After the line containing "You are a computer-use agent. 1000x540", copy nothing more; up to and including it, copy every line of the listing exactly from the first, leaving out the pictures.
──────── Source records ────────
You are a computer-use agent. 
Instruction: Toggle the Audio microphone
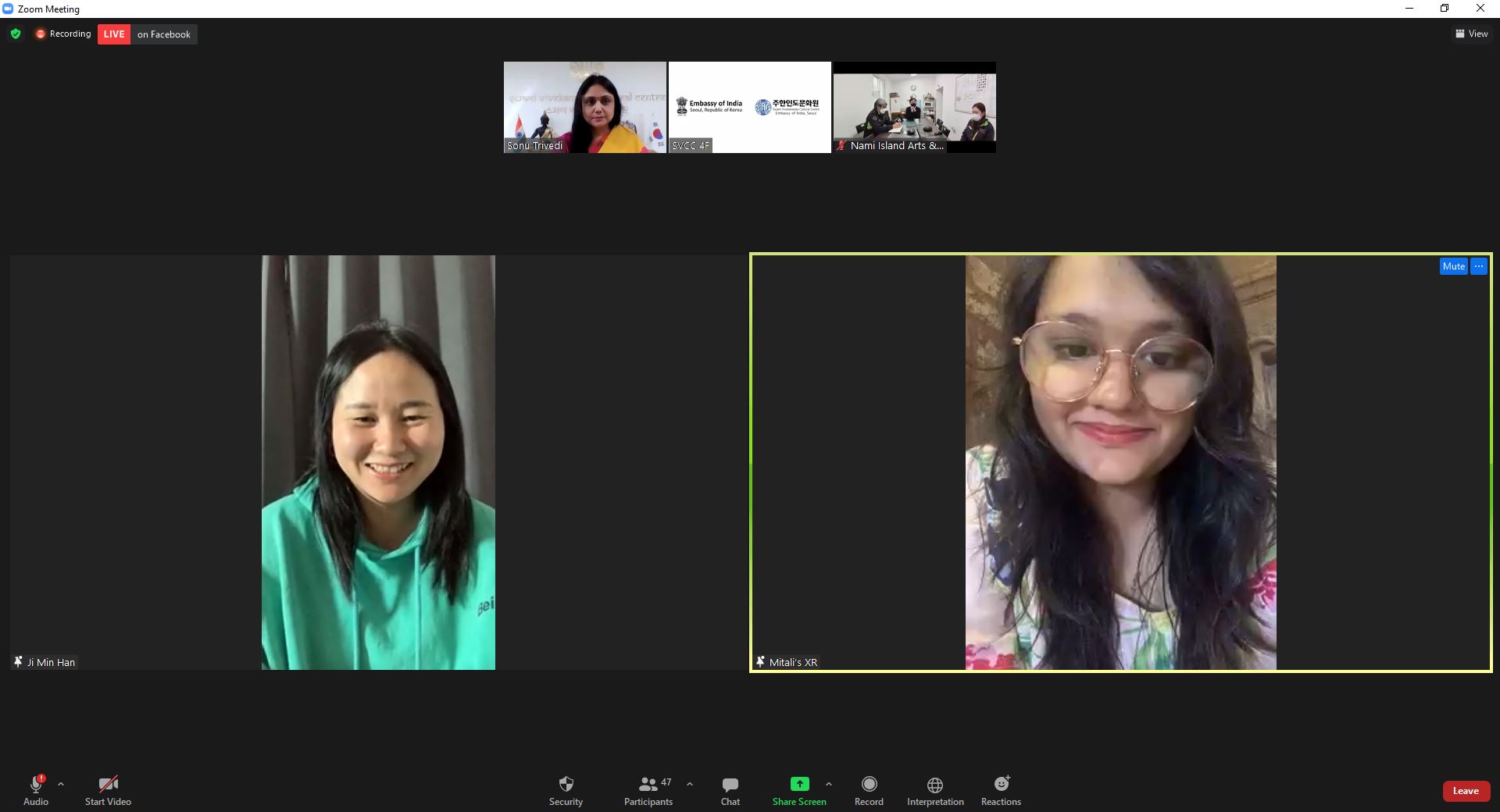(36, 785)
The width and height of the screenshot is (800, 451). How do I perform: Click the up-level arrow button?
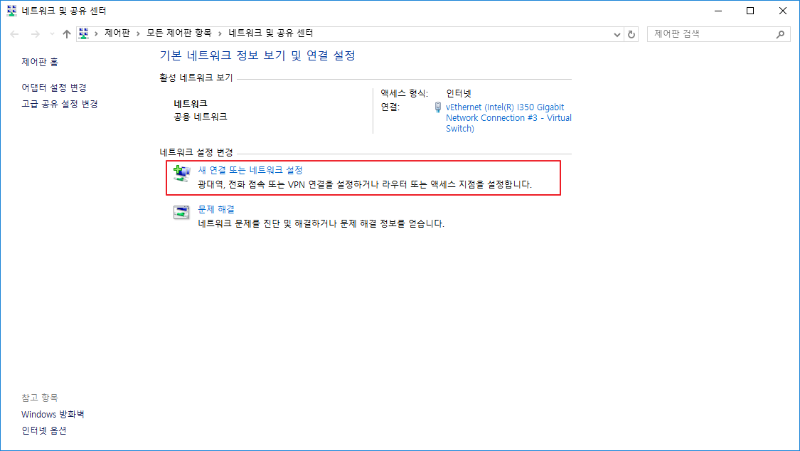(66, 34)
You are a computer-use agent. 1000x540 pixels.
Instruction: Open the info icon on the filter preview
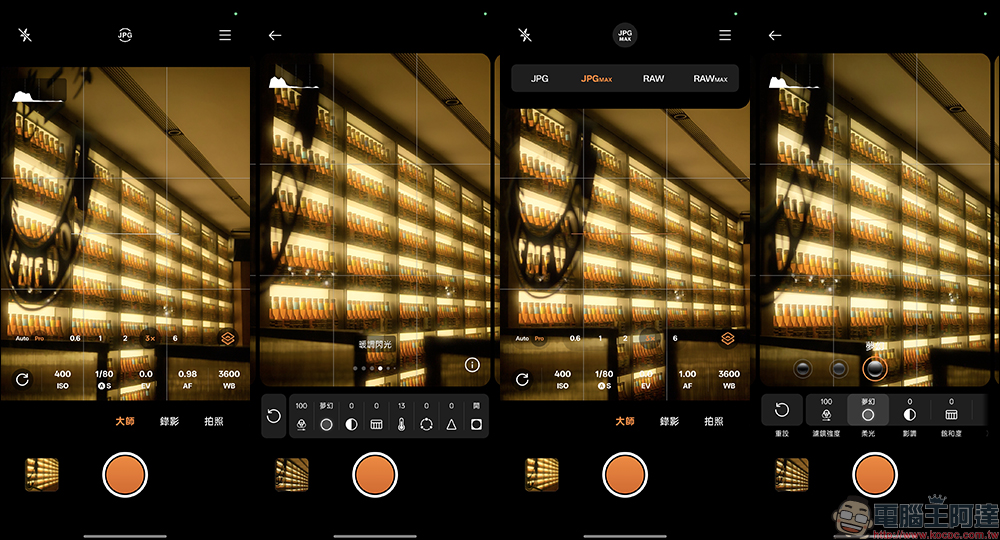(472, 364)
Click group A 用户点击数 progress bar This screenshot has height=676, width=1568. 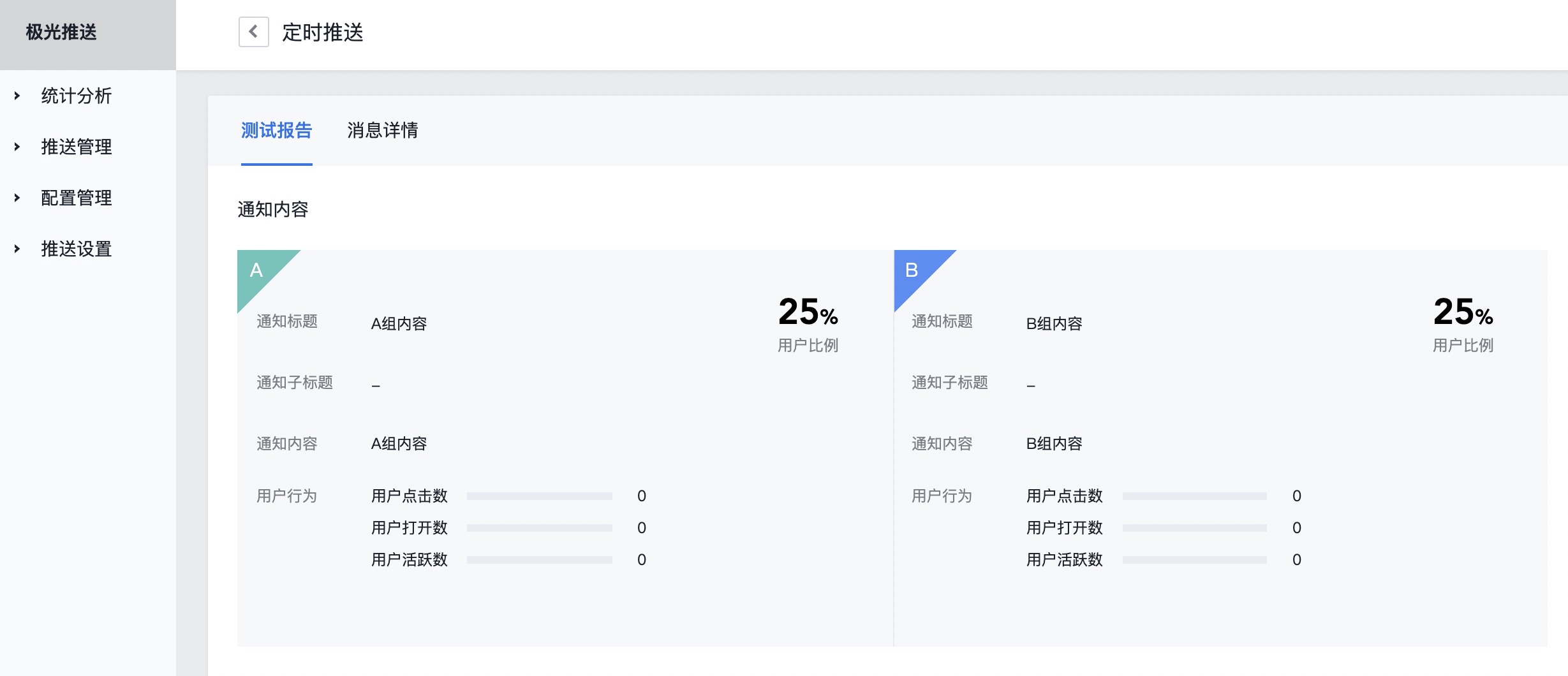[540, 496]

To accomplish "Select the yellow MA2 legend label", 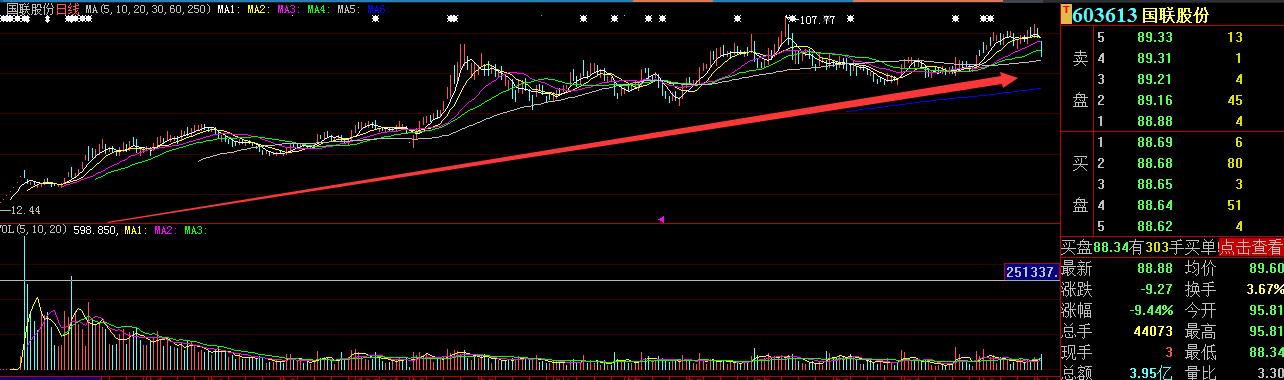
────────
- _Result_
You are a computer-use agent. 
Instruction: Toggle the Audio microphone
(36, 785)
The width and height of the screenshot is (800, 451). How do I perform: Click the up-level arrow button?
(66, 34)
You are a computer-use agent. 1000x540 pixels.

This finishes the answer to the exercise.